# Marine training accident last night in NV



## Bob Scott (Mar 30, 2006)

My youngest sister's step son was one of 7 marines who were killed in a training accident last night.


----------



## Kadi Thingvall (Jan 22, 2007)

So sorry to hear that Bob, my condolences to you and the family.


----------



## Nicole Stark (Jul 22, 2009)

I'm real sorry to hear that Bob. I'm sure there are quite a number of people that have been impacted by this tragedy. I offer my condolences to you and your family.


----------



## Connie Sutherland (Mar 27, 2006)

Bob Scott said:


> My youngest sister's step son was one of 7 marines who were killed in a training accident last night.



Oh, no ..... I'm so sorry. I saw that terrible story on the news this morning. :sad:


----------



## David Ruby (Jul 21, 2009)

I am very sorry to hear that Bob. I saw something about that on the news and had not felt up to reading more about it quite yet.


----------



## Lee H Sternberg (Jan 27, 2008)

Sorry Bob!

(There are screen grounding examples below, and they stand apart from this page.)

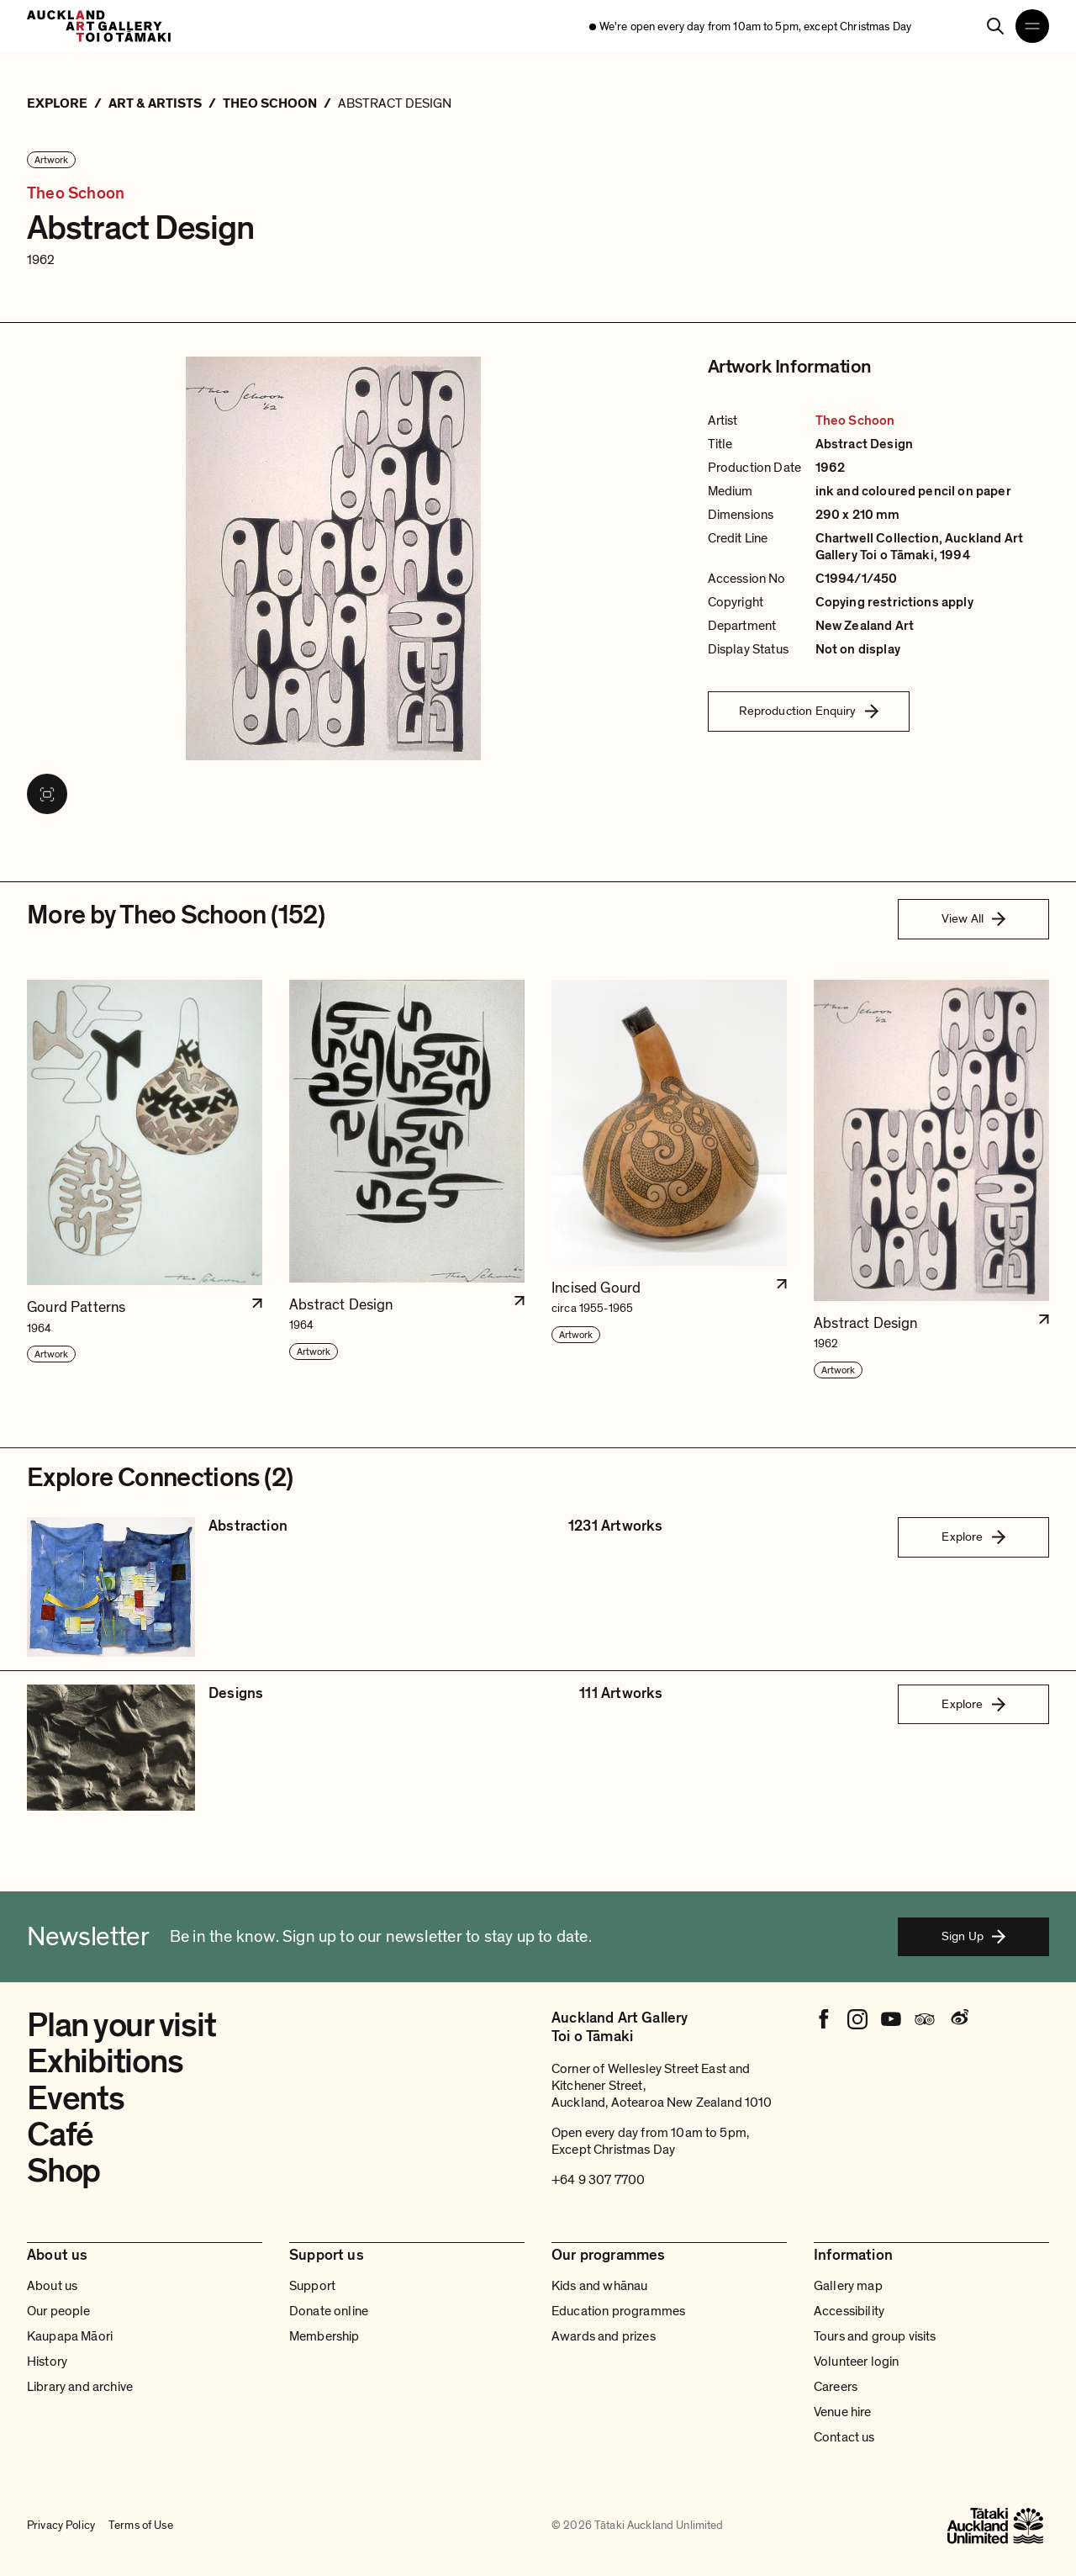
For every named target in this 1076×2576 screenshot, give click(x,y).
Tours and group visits (875, 2336)
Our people (59, 2311)
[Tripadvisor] (925, 2019)
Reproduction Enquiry (808, 710)
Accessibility (849, 2311)
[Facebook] (824, 2019)
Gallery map (848, 2286)
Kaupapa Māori (70, 2336)
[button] (144, 1180)
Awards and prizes (603, 2336)
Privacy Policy (61, 2525)
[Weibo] (958, 2019)
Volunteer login (856, 2361)
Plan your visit (121, 2025)
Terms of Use (140, 2525)
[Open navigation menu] (1032, 26)
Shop (63, 2170)
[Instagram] (857, 2019)
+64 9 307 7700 (598, 2180)
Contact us (844, 2437)
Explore (973, 1536)
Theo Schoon (75, 193)
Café (60, 2134)
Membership (324, 2336)
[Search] (995, 26)
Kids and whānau (599, 2286)
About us (52, 2286)
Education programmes (618, 2311)
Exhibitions (104, 2061)
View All (973, 918)
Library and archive (80, 2387)
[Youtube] (891, 2019)
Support (312, 2286)
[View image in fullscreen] (47, 794)
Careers (835, 2387)
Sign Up (973, 1936)
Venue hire (843, 2412)
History (47, 2361)
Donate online (328, 2311)
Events (75, 2098)
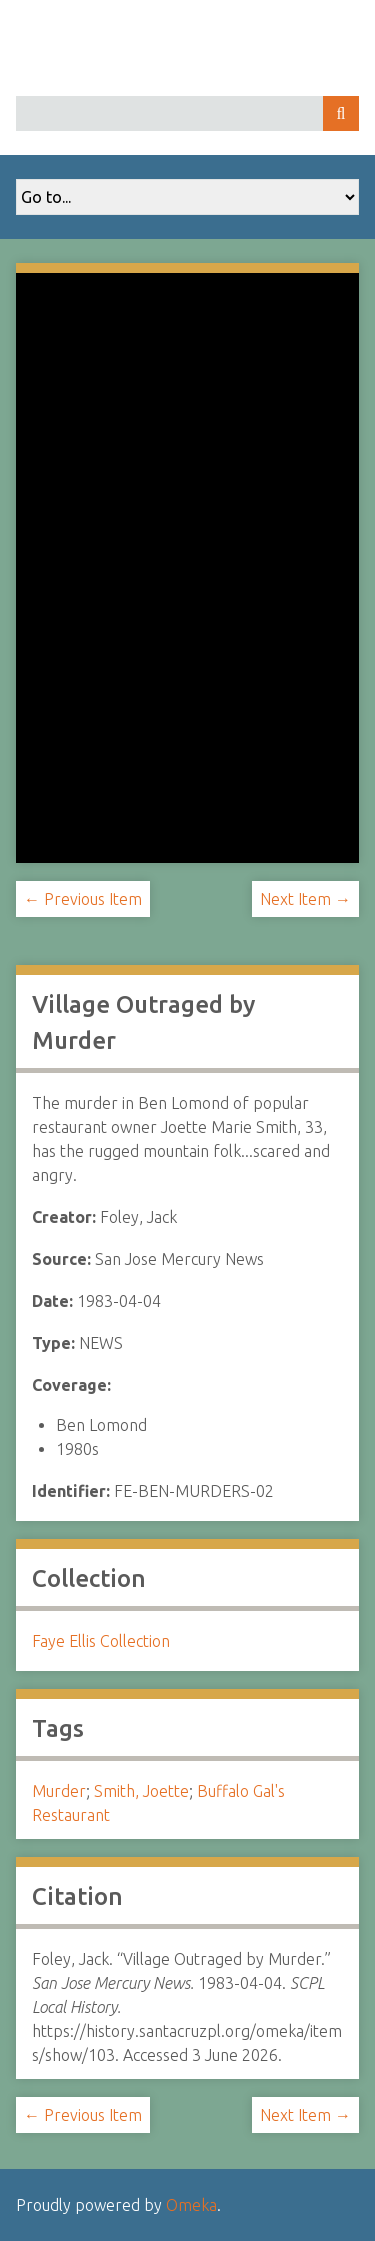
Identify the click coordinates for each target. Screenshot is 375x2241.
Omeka (191, 2205)
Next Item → (305, 899)
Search (341, 113)
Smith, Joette (141, 1791)
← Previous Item (83, 899)
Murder (59, 1791)
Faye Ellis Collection (101, 1641)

My kid goes for the same training exercises in Nevada next month. He's also at Lejeune.


----------



## David Frost (Mar 29, 2006)

My sincerest condolences Bob. 

David


----------



## Matt Vandart (Nov 28, 2012)

That is very sad


----------



## Dave Martin (Aug 11, 2010)

My condolences to you and your family, Bob. Very sad..


----------



## Meg O'Donovan (Aug 20, 2012)

Sincere condolences. May the road rise to meet him.


----------



## Thomas Barriano (Mar 27, 2006)

My condolences to your family Bob. It's even more tragic when warriors survive combat and then die at home in training accidents.


----------



## Zakia Days (Mar 13, 2009)

Our condolences and prayers to yourself and your family. May the angels guide his spirit home where he will continue to watch over you all.


----------



## Doug Zaga (Mar 28, 2010)

My deepest condolences to you and your family!


----------



## Anne Jones (Mar 27, 2006)

My condolences to you & your family. It was so awful to hear this on the news today.


----------



## susan tuck (Mar 28, 2006)

ah no, Bob I am so sorry. My deepest condolences to you and your family.


----------



## Bob Scott (Mar 30, 2006)

Thanks everyone! Aaron served 5 yrs in the Marines with one tour in Afghanistan. He was due to be out at the end of May and was going to move back in with his dad and step mom, my sister while he continued his education.
He was very proud to be a Marine!


----------



## rick smith (Dec 31, 2010)

so sorry to hear about this and being so short just makes it that much worse. at least he is in a good place now. 

i know it may not be close in your mind now, but the only good that can ever come out of these horrible tragedies is if they can be prevented so that other warriors don't have to be lost in the same way. the military usually does a good job in this area but sometimes pressure from the victims makes em do even better.

regardless, may he RIP


----------



## Gillian Schuler (Apr 12, 2008)

Bob, I am so very sorry. 

The deal is that parents go first. It's so hard to experience when this isn't the case.

My condolences to you and your family.


----------



## Bob Scott (Mar 30, 2006)

Thanks again everyone. We hope to have him home early next week. 
My sister and brother in law have said they don't want to be alone this week so the other six of us have taken turns keeping them company. Most of us are there for the most part. The seven of us are very close.
My brother in law initially read about it on the web while he was at work. That made him nervous because he realized it was his son's company. In trying to get more info he called his ex wife in California to see if she had found out anything. They were on the phone when the Marine came to the ex wife's door with the terrible news. Within a few mins they were at Kent's door. 
They try very hard to be at both parents houses at the same time in the case of them not living together.


----------



## ann schnerre (Aug 24, 2006)

oh bob, so very sad to hear this. godspeed to your step-nephew, and god's grace and comfort to you and his entire family.


----------



## Sally Crunkleton (Jan 13, 2012)

My deepest sympathy for you and your family. So tragic.


----------